現代とはファッションも考え方も違う時代背景から作られたトレンディドラマですが、今観ても面白いドラマをいくつかご紹介します。

『君が嘘をついた』

『君が嘘をついた』は1988年にフジテレビ「月9枠」で三上博史・麻生祐未主演で放送されたドラマです。 弁護士の男性が参加するパーティーに身分を偽って参加した男性3人(三上博史・大江千里・布施博)。そして「横浜のお嬢様」を装ってパーティーに出席した女性3人(麻生祐未・鈴木保奈美・井上彩名)。お互いに身分を偽り自分を良く見せていた男女たちの恋愛模様を描いたラブコメで、三上博史のクサイほどに男らしいセリフ回しやドラマティックな展開にハマる女性が続出しました。 ブレイク前の鈴木保奈美や布施博などが出演していたこともあり、放送終了後にも度々メディアに取り上げられる話題作となりました。 脚本を担当した野島伸司は本作が連ドラデビュー作で、このあと過激な内容のドラマを量産し、脚光を浴びるようになりました。

『東京ラブストーリー』

『東京ラブストーリー』は1991年に放送されたトレンディドラマ。鈴木保奈美と織田裕二が主演を務め、そのほか江口洋介・有森也実・千堂あきほが出演しています。 広告代理店に就職した永尾完治(織田裕二)、同僚で帰国子女の赤名リカ(鈴木保奈美)、そして完治が高校時代から片思いしている関口さとみ(有森也実)の三角関係を中心に描いたラブストーリーです。 奔放でストレートなリカと、古風で奥ゆかしいさとみのどちらをカンチが選ぶのか、見ていてドキドキが止まらない作品です。都会的な女性・リカ(鈴木保奈美)の「カンチ、セックスしよ!」など多くの台詞が流行語となり、「月曜の夜は街からOLが消える」とまで言われる社会現象となりました。 ドラマの最終回は視聴率30%を超え、主題歌の小田和正『ラブ・ストーリーは突然に』は270万枚を超える大ヒットになり、トレンディドラマの中でも特に話題になった作品です。

『抱きしめたい!』

浅野温子&浅野ゆうこが主演の『抱きしめたい!』は、1988年に放送されたドラマ。

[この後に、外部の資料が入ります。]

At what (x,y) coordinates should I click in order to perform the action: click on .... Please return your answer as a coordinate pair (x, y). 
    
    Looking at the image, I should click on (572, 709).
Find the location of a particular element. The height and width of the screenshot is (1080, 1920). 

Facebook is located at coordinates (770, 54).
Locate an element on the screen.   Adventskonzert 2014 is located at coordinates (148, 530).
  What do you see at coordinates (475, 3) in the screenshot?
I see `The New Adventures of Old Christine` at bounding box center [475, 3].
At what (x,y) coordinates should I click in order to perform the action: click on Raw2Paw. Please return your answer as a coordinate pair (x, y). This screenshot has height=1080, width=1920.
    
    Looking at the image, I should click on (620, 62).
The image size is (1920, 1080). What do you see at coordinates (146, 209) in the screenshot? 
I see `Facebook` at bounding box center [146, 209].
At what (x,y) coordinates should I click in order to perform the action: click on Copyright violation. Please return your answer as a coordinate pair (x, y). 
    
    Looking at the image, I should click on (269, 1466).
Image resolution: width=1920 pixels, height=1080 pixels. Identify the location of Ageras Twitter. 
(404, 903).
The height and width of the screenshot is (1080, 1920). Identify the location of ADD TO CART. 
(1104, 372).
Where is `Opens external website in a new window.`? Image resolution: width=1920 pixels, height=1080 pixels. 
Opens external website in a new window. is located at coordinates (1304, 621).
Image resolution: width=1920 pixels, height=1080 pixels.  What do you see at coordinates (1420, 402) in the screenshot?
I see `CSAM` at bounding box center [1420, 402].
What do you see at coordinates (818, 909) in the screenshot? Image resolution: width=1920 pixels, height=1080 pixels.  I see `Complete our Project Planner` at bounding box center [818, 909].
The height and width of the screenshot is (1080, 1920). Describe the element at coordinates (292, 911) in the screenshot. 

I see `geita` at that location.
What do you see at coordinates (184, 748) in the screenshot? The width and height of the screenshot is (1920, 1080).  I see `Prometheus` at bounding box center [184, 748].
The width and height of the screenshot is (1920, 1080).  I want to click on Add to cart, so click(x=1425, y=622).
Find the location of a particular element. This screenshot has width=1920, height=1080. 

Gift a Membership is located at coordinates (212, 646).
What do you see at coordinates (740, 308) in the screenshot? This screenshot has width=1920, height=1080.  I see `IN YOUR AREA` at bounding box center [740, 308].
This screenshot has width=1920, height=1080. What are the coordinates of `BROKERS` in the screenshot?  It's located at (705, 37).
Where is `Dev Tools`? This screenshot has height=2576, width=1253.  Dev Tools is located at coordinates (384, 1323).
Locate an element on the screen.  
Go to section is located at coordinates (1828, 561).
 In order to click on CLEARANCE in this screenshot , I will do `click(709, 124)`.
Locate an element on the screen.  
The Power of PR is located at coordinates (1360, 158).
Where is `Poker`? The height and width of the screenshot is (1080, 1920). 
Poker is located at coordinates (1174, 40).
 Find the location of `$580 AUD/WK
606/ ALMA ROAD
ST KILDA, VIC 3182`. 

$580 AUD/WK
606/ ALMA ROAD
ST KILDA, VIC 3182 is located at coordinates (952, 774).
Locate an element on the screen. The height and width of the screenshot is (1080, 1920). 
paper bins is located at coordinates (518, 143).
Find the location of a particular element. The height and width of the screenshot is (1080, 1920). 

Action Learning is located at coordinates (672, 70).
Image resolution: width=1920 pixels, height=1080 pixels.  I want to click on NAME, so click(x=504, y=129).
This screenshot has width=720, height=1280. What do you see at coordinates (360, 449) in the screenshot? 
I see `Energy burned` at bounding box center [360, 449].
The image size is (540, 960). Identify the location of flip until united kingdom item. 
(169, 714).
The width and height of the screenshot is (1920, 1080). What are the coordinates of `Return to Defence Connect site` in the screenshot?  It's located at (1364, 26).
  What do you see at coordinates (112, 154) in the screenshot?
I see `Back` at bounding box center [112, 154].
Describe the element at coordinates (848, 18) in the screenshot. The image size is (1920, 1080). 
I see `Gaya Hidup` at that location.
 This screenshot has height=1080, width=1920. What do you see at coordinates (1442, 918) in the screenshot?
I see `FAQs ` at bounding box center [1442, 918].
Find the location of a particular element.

親友同士の麻子(浅野温子)と夏子(浅野ゆう子)の恋愛模様と友情を描いたラブコメディです。2人を取り巻く男性を演じる俳優は、本木雅弘、石田純一、そして岩城滉一です。 本作をきっかけに「W浅野」と呼ばれるようになった2人は、当時の若い女性のファッションリーダーのような憧れの存在になりました。「W浅野」をきっかけに若い女性の間でドラマブームが起きるなど、『抱きしめたい!』は社会現象を巻き起こしました。 連続ドラマ放送後、『抱きしめたい!』のスペシャルドラマが4度に渡り制作されました。さらに、25年後の2013年に『抱きしめたい! Forever』というスペシャルドラマが放送されたのも話題になりました。

今だからこそ面白いかも!トレンディドラマ

当時のファッションや生活スタイルは今見ると古臭いと感じることもあるかも知れません。しかし、リバイバルブームの昨今、バブルファッションが参考になることだって多いはず。 当時の人々が熱狂したストーリーには、やはりいま観ても惹きつけられるものがあります。 いま観ても面白い、魅力たっぷりのトレンディドラマ。現代とは違う価値観を楽しみながら、ぜひ観てみてください。